Friday 4 February 2022

Wow, that's bad! Wow, that's good!

Employment reports for January in Canada and the United States could scarcely have been more divergent...

Statistics Canada reported that employment fell by 200,000 in the month, far higher than the 100,000 job losses expected by the market. This pushed the unemployment rate up by 0.5 percentage points to 6.5 percent.  The decline ended a run of seven consecutive gains in employment and was the first time the unemployment rate has ticked higher since April 2021, the peak of the long-forgotten delta wave of COVID.  Increases in employee absences and in the number of employees working fewer than their usual number of hours offered further evidence of the weakness in the jobs market during the month. 

The job losses were entirely the result of fresh restrictions imposed by Provinces in response to the emergence of the omicron variant of COVID. This is clearly shown by the sectoral distribution of those  losses. As in previous COVID waves, the worst-hit sectors included accommodation and food services (down 113,000), retail (down 26,000) and culture and recreation (down 48,000).  These losses in the service sectors were only marginally offset by a gain of 23,000 jobs in the good producing sector. 

The good news here is that the fall in employment is expected to be very short-lived indeed. Ontario and Quebec, which shed 146,000 and 63,000 jobs respectively in January, were the first Provinces to feel the effects of omicron and the first to reimpose lockdown measures. Both have already eased some of those measures as omicron begins to wane, and other Provinces are following suit. It is unlikely that all the jobs lost in January will be recovered in February, but if plans to continue easing restrictions move ahead as planned then the positive trend seen since mid-2021 should be fully restored by March.  

Non-farm payrolls data released by the BLS today provide a remarkable contrast, in terms of both the headline number and the composition of the data. Total employment rose by 467,000 in January, far exceeding market expectations for a gain of about 150,000. The BLS reports that strong employment gains were seen in leisure and hospitality (+ 151,000) and retail trade (+ 61,000), precisely the sectors that saw the worst declines in Canada.  The US effectively chose to tough out the omicron wave, imposing few new restrictions; the fact that it is now seeing COVID cases decline in every state except Alabama might suggest that Canada's more draconian approach to the virus was misguided on this occasion. 

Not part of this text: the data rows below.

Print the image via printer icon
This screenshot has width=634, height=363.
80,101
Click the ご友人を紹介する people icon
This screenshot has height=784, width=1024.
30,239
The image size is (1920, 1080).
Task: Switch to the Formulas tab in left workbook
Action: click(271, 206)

Just to add to the impression of a strong US labour market, the BLS also released its annual seasonal adjustment adjustments (so to speak) for 2021. Some of the extraordinary increases initially reported around mid-year have been revised sharply lower, but this is offset by an upward revision totalling almost 700,000 for the November and December figures. This is a technical change rather than a fundamental reassessment, but it does underline how strong the US jobs market is as the end of the pandemic phase of COVID comes faintly into view. 

As for the policy implications, the outlook for the Fed is straightforward: rates will start moving higher in March, leaving only the lingering question of why the tightening did not begin in January. The fall in the stock market as soon as today's numbers were released is evidence that the markets are expecting not just one rate hike but a series of them.

It may be a little trickier for the Bank of Canada, despite its recent rhetoric. Any employment rebound in February will not be reported until after the Bank's March 2 rate setting date, and raising rates in the wake of such a weak employment number will not be a good look. The expected weak December GDP data (due on March 1) would complicate the issue further. A rate hike is still overwhelmingly likely, but the accompanying press release will require some careful drafting.